Implementing memcached in OpenGuides
I’ve just implemented a fair amount of memcached support into CGI::Wiki, the Wiki software that powers OpenGuides. Now, any time a node is fetched, it will come from memcached if possible, or be loaded and stored into memcached, and when nodes are edited, the cached version is deleted.
This is in addition to adding caching to the main map pages, which were previously taking up to 20 seconds to load, and are now in the ~1 sec/range. (There is much more slowness in the browser side of this page, due to the javascript proccessing time required to load hundreds of location markers).
Additionally, the Open Guide to Boston is now running under mod_perl after my Message to the OG-Dev list with a patch that fixed the major stumbling block. This has increased speed somewhere between 5 and 10 fold over using CGI.

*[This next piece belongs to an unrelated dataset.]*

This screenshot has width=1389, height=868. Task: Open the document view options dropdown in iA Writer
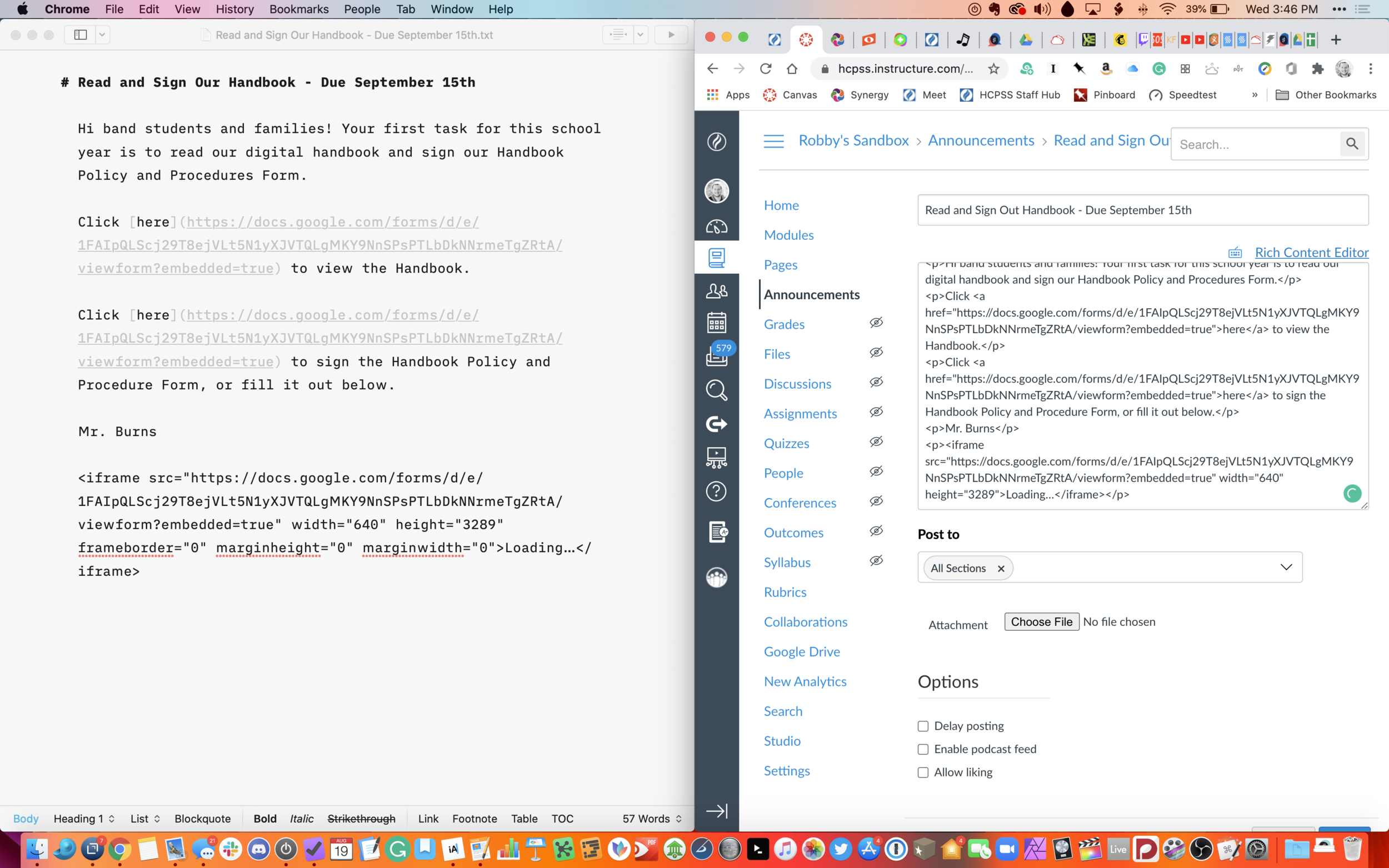(639, 34)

About 15 minutes ago, I restarted memcached to clear out old stats. I then visited the main index pages for both the Milton Keynes and Boston guides, to prefill the caches. There were 3535 items which were loaded (GET\_MISSes). In that time, there have been 4 new objects added — and 946 GET\_HITs. With the stability of memcached, I expect that this cache will be able to run for a long time with no maintenance, and I’ll be able to come back in a few weeks to see that memcached has saved me thousands of hits to the mysql database, therefore increasing the speed with which the Open Guide to Boston loads, something that I’m sure everyone can appreciate.

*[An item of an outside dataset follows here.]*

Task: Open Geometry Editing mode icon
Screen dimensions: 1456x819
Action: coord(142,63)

Most of the slowness that memcached is fixing in this case is not caused by MySQL being slow, but rather by the processing done by OpenGuides after the fact, due to the way that it is designed. The software was never really built to be the most efficient Wiki software out there, but to scale to the extent that it needed to, a task which it has completed admirably. However, this has left some corner cases where the performance was less than perfect — typically cases which were seldom used. The example of the “All nodes” map that the guide has is a good one: I built that page out of a corner case (the ?action=index view) which is not linked from the guide itself. As a result, I discovered a case where the software did not perform as expected. There was a roundtrip to the database to load the data about each node. This round trip time combined with a complex map { } function brought performance way below acceptable levels. So, I sought to improve that. First I simply cached all the data after it was processed, and today implemented caching of the individual nodes. Although the second change is minor and may not offer significant benefits on the small scale, it does help to build up the larger cache that it’s supporting: Roundtrips to memcached are quicker than roundtrips to the database.